One way to bring more appreciation into your life is through the power of the pen. A research study performed at Kent State University, explored how writing letters of gratitude could potentially impact students lives. In the study, students served as subjects, and were asked to write bi-monthly letters that were thoughtful and displayed feelings of gratitude. The result? After sending off each letter, students felt increasingly happy. Overall, researchers discovered the process of expressing thanks in letter writing was a positive experience that intensified joy and a sense of wellbeing.

 

Letters & Emails

This can be done with pen and paper, and mailed old school, or else as emails. Both ways have benefits. Writing on paper is a tactile experience and allows you the sensory benefits of feeling paper against skin, and the rewards of folding, and physically stamping and sending off into a mailbox. The nice thing about sending an email is immediacy. With the tap of your fingertip, your words are propelled to the person of your choice. It can feel like manifesting a desire. Approach your letter or email, in the same spirit as the Kent State study; take time, thinking over what you want to say. Be mindful to frame your words in a positive light. Tell the person how they have enhanced your life for the better, and express heartfelt appreciation, without expecting anything in return. Release judgement of both your words and how they will be received. Also, keep it to a maximum of one page. Simply write and send. Afterward, notice how you feel, and if you are so inclined, write down how the letter-writing has affected you.

 

Daily Gratitude Journal

Another means of linking writing and gratitude is through keeping a regular gratitude journal. Spinelli says, “the practice has helped clients look beyond the pain of the moment and look at life in a bigger, broader way.” Writing, and then later using the journal for reflection works different areas of your brain too. “Clients have shared that writing in a gratitude journal has made them feel more clear about what makes them happy, which is important when life is filled with uncertainty especially during this emotionally trying time.” Says Spinelli.

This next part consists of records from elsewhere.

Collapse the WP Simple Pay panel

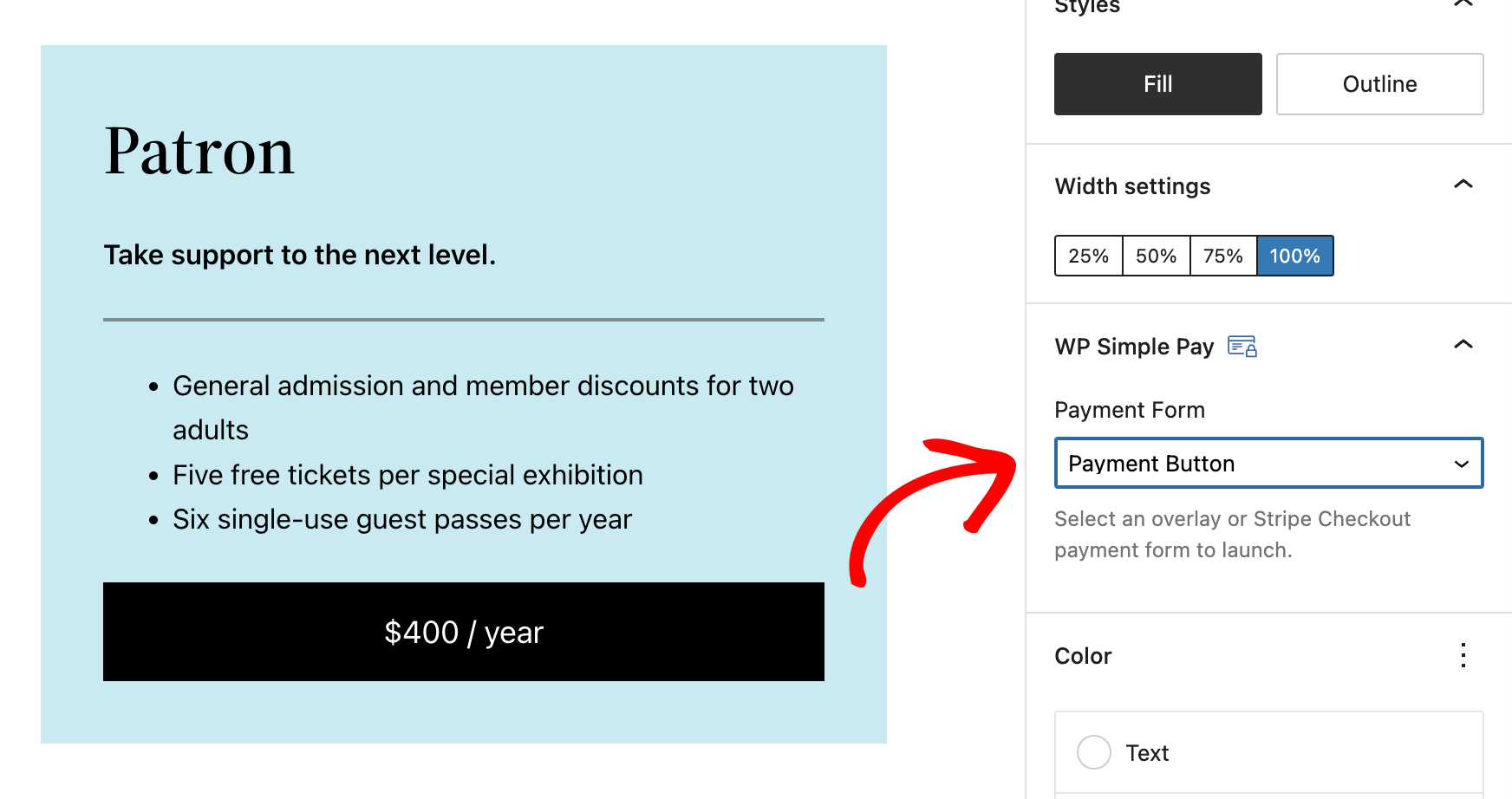1463,345
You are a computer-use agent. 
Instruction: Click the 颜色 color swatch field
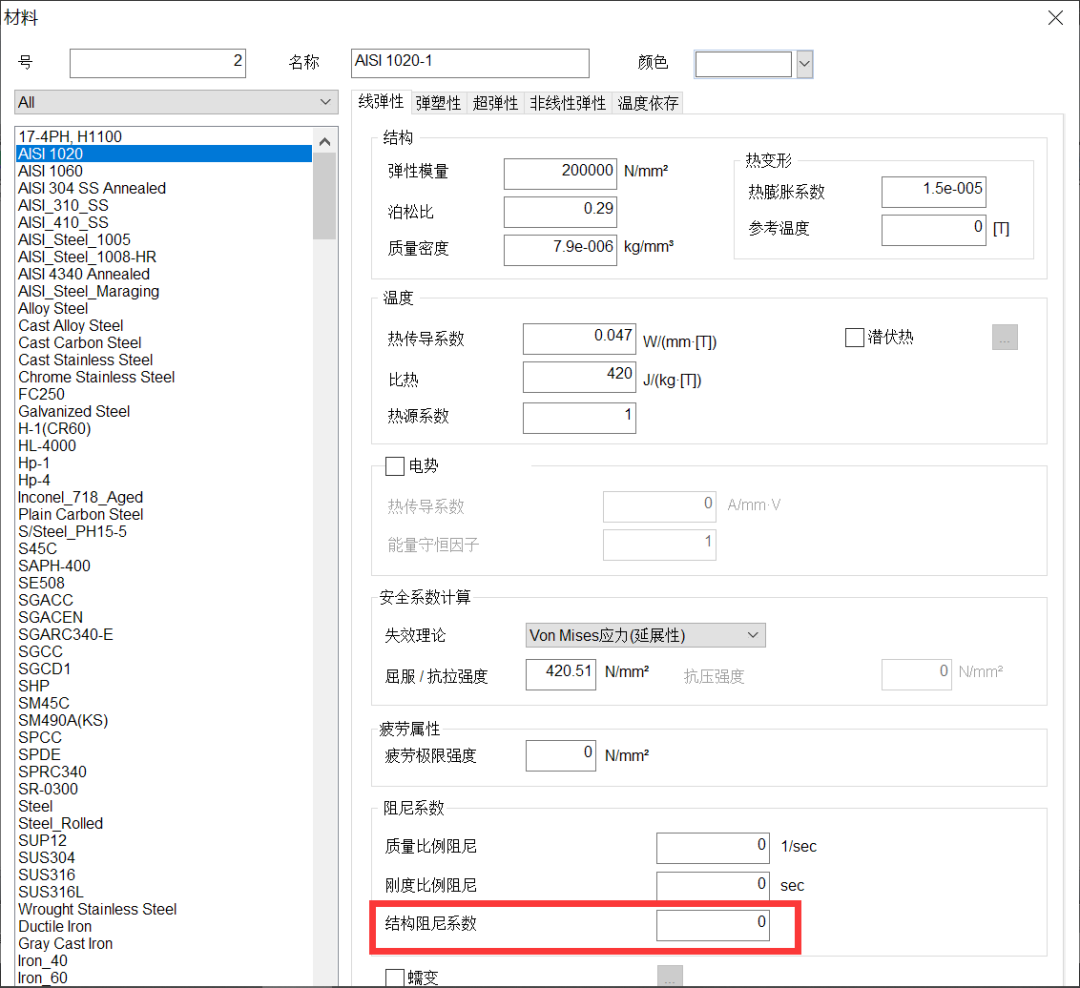click(x=743, y=63)
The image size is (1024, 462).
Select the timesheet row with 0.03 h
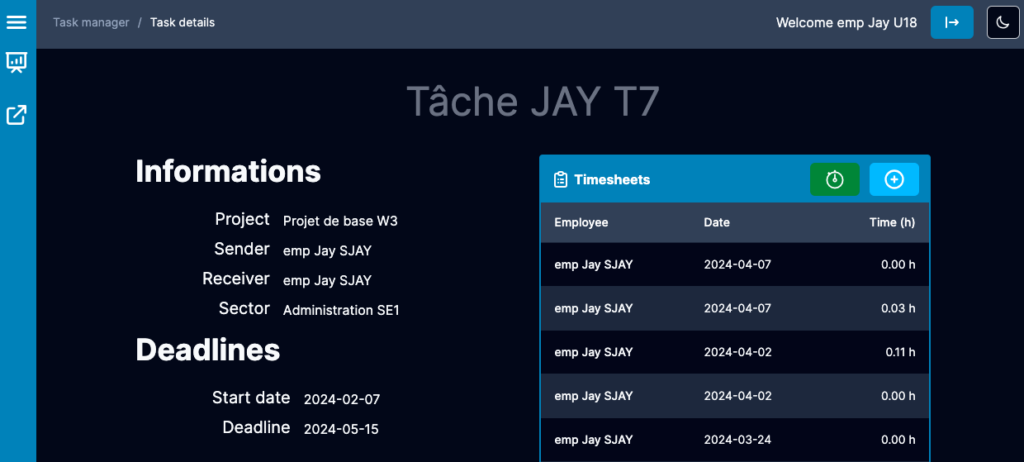point(734,308)
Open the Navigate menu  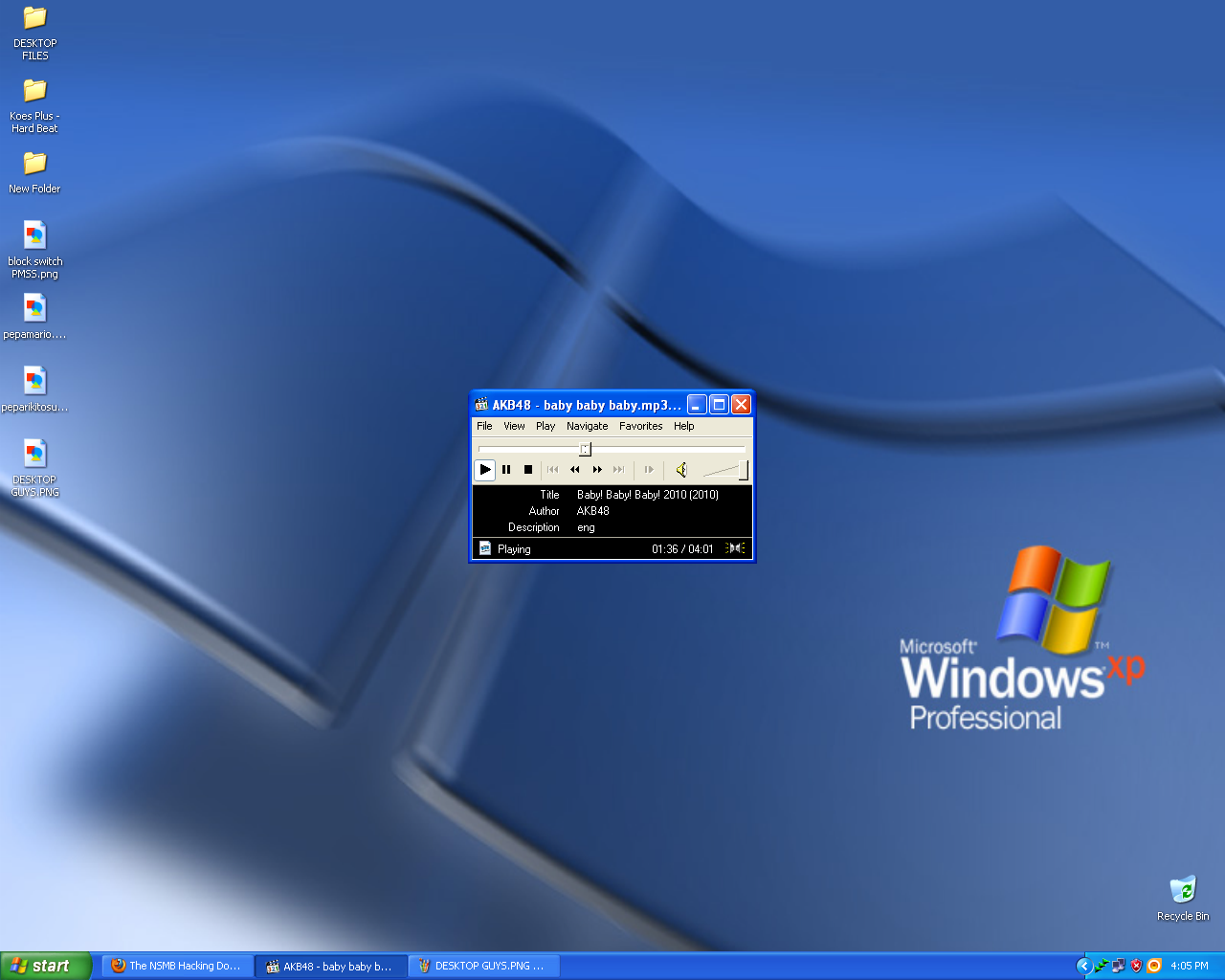pos(587,426)
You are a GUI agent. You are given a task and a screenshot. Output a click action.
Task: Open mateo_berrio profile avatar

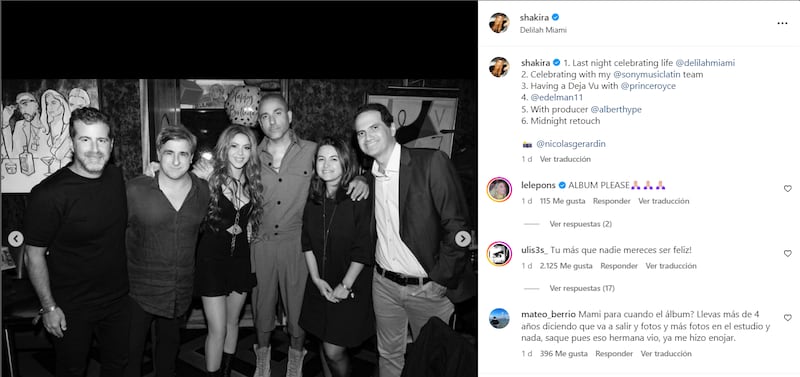point(499,318)
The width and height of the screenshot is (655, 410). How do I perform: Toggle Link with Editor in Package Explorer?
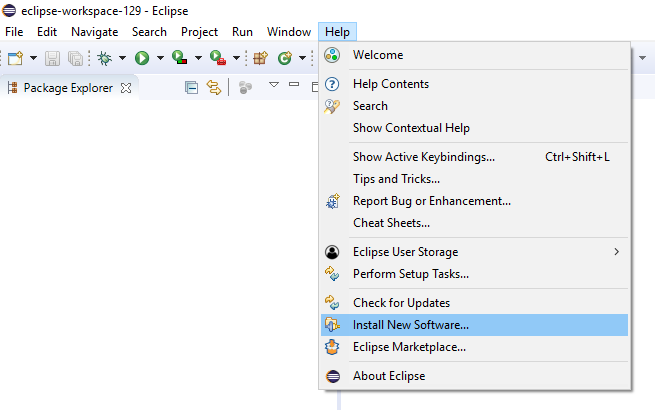(213, 87)
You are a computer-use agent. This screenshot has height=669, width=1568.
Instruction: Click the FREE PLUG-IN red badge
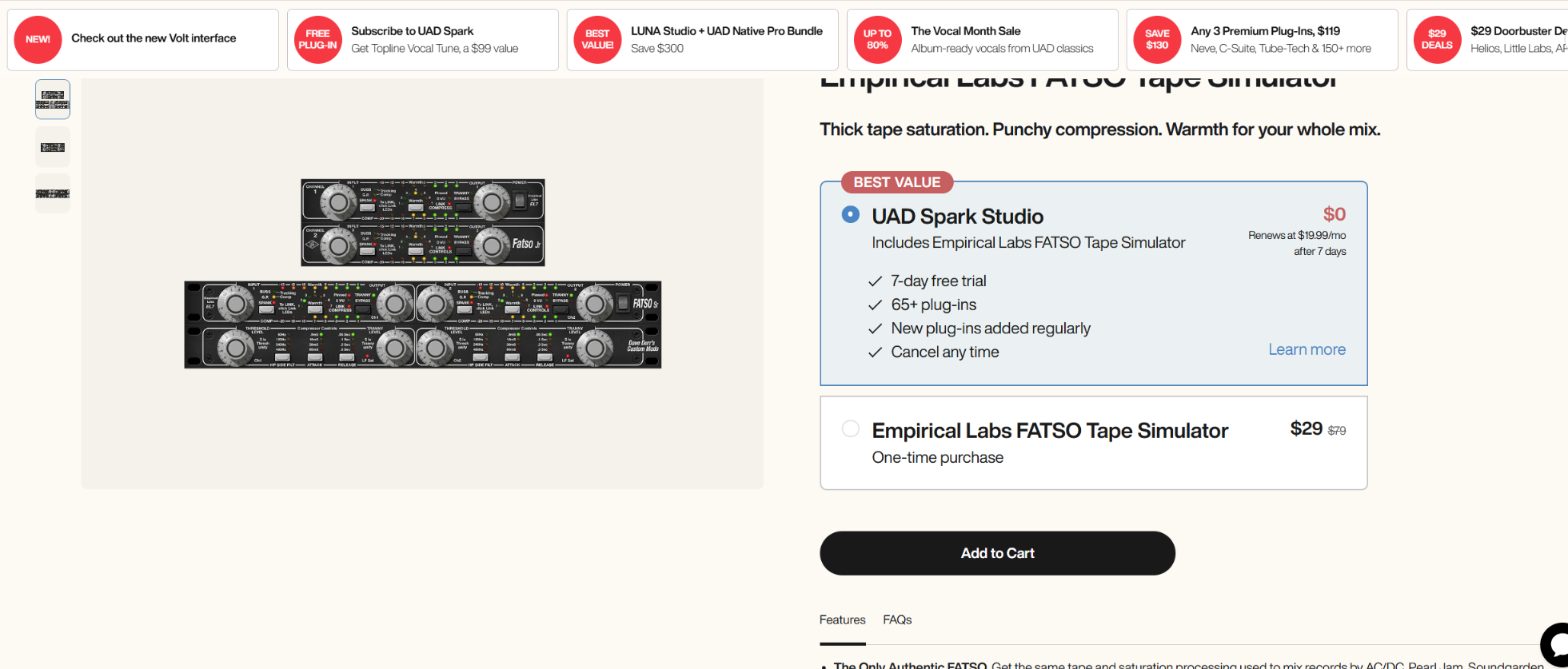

Let yourself be creative with the process since there isn't one correct method. When Spinelli gives a gratitude journal as homework to clients, she advises: “Pick a notebook you find pleasing to the eye. Write at least one instance of gratitude each day before bed and keep this journal at your bedside. Each morning read what you wrote the night before and start your day keeping those positives in mind.” Allow for the thankfulness to grow over time. Spinelli suggests,“each week, move from one instance to two and so on.”

 

Gratitude Jar

The gratitude jar reinforces appreciation on different levels, and also ingrains it as a habit. First, choose a large jar with a cover. Mason jars work nicely. Then, cut up colored paper into about 6 inch long strips, at least an inch wide, so there's ample space to write. Over the space of 6-8 weeks, each morning, allow for quiet reflection, and write at least one thing you are thankful for, and a maximum of 3. Each one with its own strip of paper. Take a few moments to focus on what you write as you breathe deeply. Then fold up the paper and put it in the jar. During the 6-8 weeks, resist the urge to read any of the papers, just continue thinking and writing in this way. And throughout each day, allow your mind to reflect back on what you wrote. After the 6-8 week period, change up the process. Each morning, choose one strip of paper from the jar, read, and allow it to permeate your thoughts for the day. If you wish, carry the strip in your pocket, to read as desired.

 

While it may sound simplistic, increasing gratitude takes ongoing effort. And is more natural for some than others, especially if you have previously “experienced abandonment or trauma,” says Spinelli, explaining how it can be uncomfortable to trust that positive feelings are sustainable; holding onto the familiar can feel safer rather than risking the unknown. Another form of resistance Spinelli mentions can come from the belief that gratitude turns a blind eye to the negative, or completely denies its existence. That's not what gratitude practice is about. Spinelli emphasizes that you can “hold space for both feelings. Acknowledge what you are grateful for, at the same time recognize that times are difficult.”

 

Ultimately, gratitude is crucial as a mindfulness practice, especially when times are tough and negativity permeates the media. According to Spinelli, “If you don't use this heart muscle and keep it shut or wall yourself off from appreciating your gifts, you are in danger of staying stuck in what is negative, which greatly impacts mental health and physical well-being.” The beautiful thing about appreciation is, it can blossom in seemingly ordinary ways. For instance, Spinelli suggests at the end of each day, take note of a couple of things you're thankful for, “This can be as simple as the pleasure of your first sip of hot coffee in the morning, or feeling grateful about a family member who gave you comfort.”